挑战程序竞赛系列(37):3.4利用数据结构高效求解
挑战程序竞赛系列(37):3.4利用数据结构高效求解
用户1147447
发布于 2019-05-26 09:40:37
发布于 2019-05-26 09:40:37
版权声明:本文为博主原创文章,未经博主允许不得转载。 https://cloud.tencent.com/developer/article/1434709
挑战程序竞赛系列(37):3.4利用数据结构高效求解
详细代码可以fork下Github上leetcode项目,不定期更新。
练习题如下:
POJ 1769: Minimizing Maximizer
思路:经历了一些波折,首先是考虑DP,DPj,表示在第j个位置所需要的最短的子序列的长度。

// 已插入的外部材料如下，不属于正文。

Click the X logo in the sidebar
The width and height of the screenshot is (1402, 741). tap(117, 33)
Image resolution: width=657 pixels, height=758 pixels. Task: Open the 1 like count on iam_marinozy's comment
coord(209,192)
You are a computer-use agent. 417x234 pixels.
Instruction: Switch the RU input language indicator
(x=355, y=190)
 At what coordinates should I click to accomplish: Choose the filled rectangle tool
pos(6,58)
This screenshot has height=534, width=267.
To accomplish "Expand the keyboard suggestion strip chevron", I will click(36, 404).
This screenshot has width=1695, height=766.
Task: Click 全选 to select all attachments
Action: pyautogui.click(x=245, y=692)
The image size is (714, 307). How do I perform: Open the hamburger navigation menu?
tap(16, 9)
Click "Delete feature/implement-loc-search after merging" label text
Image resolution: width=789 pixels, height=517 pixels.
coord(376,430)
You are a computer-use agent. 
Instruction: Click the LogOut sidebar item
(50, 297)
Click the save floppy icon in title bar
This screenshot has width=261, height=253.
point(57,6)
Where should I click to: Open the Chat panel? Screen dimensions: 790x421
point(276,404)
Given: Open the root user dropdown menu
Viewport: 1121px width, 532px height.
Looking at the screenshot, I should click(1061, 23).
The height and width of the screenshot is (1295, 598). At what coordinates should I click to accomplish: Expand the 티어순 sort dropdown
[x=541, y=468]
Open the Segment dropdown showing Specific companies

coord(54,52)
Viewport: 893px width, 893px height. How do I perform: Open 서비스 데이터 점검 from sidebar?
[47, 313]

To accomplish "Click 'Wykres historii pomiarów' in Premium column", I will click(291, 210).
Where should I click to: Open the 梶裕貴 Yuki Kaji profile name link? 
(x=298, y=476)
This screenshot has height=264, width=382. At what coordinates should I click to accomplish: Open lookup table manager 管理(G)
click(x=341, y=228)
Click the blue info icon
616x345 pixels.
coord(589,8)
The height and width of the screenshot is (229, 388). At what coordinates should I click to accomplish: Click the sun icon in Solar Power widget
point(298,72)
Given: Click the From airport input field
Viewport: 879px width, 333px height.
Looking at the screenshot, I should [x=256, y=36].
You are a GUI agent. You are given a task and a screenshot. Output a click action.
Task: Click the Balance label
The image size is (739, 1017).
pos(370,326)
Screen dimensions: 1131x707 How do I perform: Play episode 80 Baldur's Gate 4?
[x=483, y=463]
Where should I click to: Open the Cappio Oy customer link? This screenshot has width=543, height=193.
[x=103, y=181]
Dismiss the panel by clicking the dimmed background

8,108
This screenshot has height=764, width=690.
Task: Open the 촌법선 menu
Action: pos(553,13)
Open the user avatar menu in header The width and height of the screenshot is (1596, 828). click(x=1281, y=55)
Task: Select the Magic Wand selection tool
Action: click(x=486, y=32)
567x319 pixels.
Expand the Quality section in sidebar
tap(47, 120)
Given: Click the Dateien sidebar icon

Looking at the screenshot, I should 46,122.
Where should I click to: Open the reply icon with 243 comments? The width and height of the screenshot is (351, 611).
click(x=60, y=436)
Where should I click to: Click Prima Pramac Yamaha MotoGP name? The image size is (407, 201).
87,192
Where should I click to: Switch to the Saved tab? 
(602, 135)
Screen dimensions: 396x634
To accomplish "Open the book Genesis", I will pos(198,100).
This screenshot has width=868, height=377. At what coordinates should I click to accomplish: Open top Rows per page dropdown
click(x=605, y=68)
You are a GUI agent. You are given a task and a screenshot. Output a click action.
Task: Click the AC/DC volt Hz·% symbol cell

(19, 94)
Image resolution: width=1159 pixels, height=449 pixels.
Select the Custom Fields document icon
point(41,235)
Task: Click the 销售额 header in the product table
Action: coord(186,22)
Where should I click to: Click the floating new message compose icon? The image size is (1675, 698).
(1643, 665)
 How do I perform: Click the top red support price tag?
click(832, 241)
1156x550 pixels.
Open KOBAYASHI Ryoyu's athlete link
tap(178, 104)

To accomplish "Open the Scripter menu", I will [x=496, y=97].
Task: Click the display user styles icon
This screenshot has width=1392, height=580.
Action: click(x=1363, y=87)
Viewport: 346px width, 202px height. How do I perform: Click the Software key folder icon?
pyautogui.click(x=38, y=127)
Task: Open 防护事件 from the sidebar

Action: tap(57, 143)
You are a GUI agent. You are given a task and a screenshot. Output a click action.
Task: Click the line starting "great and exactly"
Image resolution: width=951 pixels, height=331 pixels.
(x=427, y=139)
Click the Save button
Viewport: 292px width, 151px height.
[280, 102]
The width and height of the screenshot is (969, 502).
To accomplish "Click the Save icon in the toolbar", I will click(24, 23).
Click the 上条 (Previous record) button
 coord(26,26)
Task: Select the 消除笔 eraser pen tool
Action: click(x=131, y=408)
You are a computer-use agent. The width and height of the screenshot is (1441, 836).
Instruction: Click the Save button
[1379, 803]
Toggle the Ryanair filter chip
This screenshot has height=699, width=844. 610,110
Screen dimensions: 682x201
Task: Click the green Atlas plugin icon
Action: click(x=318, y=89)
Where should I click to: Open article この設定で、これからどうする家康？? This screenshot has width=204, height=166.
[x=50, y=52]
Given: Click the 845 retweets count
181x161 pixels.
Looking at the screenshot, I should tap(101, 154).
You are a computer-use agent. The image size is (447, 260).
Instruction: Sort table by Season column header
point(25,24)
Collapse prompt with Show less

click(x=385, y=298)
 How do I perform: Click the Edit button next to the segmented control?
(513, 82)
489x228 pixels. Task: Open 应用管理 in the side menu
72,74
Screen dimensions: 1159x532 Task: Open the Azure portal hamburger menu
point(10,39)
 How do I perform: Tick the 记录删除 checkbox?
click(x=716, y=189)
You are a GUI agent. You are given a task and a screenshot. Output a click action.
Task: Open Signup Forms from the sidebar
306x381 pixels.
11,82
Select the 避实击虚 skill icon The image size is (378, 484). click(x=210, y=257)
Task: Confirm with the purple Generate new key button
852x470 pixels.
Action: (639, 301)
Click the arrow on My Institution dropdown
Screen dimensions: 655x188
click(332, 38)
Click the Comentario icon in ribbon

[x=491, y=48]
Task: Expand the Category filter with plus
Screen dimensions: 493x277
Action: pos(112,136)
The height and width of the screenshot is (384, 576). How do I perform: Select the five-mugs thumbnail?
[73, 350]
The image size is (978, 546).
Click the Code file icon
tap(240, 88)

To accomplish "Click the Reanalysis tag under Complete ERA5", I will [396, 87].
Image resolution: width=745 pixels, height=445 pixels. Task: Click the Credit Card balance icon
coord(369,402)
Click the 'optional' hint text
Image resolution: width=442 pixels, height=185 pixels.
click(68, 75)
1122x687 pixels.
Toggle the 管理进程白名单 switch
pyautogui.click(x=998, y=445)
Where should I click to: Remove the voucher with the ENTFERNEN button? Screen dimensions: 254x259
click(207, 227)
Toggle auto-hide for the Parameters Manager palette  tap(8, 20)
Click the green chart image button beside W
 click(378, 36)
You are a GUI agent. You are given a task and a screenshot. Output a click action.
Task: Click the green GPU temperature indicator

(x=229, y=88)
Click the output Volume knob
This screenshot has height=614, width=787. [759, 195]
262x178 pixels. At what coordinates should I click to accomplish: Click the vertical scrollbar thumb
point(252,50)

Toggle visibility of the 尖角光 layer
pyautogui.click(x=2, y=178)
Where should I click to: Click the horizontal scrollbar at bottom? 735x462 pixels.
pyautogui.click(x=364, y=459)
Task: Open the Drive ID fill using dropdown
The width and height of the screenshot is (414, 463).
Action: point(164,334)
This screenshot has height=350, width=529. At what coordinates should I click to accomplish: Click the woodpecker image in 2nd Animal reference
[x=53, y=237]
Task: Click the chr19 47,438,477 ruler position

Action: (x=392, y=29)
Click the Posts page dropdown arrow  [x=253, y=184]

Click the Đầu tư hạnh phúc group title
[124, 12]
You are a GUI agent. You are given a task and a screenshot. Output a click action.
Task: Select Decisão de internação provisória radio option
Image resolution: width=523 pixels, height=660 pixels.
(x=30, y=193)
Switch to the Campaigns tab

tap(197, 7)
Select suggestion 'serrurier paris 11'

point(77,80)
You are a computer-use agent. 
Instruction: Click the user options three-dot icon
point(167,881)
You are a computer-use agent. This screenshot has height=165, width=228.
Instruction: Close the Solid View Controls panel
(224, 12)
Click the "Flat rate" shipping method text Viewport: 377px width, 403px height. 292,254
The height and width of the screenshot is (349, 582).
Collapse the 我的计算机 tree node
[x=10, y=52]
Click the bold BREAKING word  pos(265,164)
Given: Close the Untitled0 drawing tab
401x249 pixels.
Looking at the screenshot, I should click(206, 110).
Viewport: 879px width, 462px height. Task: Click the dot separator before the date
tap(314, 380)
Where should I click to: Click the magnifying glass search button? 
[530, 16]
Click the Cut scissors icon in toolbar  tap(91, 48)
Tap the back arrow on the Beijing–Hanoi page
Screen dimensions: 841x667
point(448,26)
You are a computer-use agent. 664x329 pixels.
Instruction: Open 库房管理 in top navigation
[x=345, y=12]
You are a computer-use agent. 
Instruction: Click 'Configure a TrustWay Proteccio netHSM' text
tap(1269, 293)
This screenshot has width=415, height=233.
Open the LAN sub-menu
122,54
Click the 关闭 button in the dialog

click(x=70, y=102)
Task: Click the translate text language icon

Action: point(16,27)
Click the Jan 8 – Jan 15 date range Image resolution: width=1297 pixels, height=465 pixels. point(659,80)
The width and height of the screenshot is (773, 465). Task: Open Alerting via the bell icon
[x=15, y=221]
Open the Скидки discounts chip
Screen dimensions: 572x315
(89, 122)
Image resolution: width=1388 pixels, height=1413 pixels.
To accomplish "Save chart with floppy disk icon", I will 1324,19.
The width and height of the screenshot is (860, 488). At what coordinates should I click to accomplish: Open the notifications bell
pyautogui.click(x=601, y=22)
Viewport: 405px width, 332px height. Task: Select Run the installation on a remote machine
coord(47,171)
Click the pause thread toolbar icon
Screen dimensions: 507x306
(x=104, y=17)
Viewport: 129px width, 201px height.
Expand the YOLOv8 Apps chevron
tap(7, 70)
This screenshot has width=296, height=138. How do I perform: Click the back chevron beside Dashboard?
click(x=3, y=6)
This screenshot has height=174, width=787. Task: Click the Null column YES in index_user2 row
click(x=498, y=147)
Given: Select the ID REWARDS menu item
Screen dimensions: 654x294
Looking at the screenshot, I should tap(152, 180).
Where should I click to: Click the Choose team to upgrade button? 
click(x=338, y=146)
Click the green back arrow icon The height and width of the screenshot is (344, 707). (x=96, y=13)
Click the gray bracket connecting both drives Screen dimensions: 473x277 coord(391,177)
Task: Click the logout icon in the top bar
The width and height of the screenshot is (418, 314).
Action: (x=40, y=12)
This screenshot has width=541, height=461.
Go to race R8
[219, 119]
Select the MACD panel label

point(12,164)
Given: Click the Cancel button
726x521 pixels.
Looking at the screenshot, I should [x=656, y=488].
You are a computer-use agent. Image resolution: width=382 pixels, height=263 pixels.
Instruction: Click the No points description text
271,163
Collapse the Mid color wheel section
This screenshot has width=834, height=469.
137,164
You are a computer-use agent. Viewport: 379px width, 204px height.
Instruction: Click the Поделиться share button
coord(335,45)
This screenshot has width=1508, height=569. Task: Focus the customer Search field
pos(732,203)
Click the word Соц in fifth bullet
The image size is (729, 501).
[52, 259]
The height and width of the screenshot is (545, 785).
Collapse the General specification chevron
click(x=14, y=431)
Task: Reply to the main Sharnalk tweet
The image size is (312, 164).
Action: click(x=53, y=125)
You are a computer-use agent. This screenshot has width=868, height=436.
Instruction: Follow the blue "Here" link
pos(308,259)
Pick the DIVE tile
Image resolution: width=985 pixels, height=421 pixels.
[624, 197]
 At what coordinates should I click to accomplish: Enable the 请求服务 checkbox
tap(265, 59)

更新式还是比较好推的,因为DPj表示到第j个位置所需要的最短子序列长度,那么到下一个位置时,此时的区间长度为si, ti,那么,只要DPj在si和ti之间就可以更新为: DP[ti] =min{DP[ti], DP[j] + 1}, j >= si && j <= ti
物理含义:只要在区间内,1, j能够被排序,那么只要后续区间包含了j,那么自然也就能更新至1,ti.
初始代码如下:
void solve() {
int N = ni();
int M = ni();
Pair[] ps = new Pair[M];
for (int i = 0; i < M; ++i){
ps[i] = new Pair(ni(), ni());
}
int[] dp = new int[N + 16];
Arrays.fill(dp, INF);
dp[1] = 0;
for (int i = 0; i < M; ++i){
int s = ps[i].s;
int e = ps[i].e;
for (int j = 1; j <= N; ++j){
if (j >= s && j <= e){
dp[e] = Math.min(dp[e], dp[j] + 1);
}
}
}
out.println(dp[ps[M - 1].e]);
}可以观察下for循环中求最小值,此处可以用RMQ替代,无非就是求区间s,e中的最小值,这样时间复杂度降为O(nlogn)O(n\log n)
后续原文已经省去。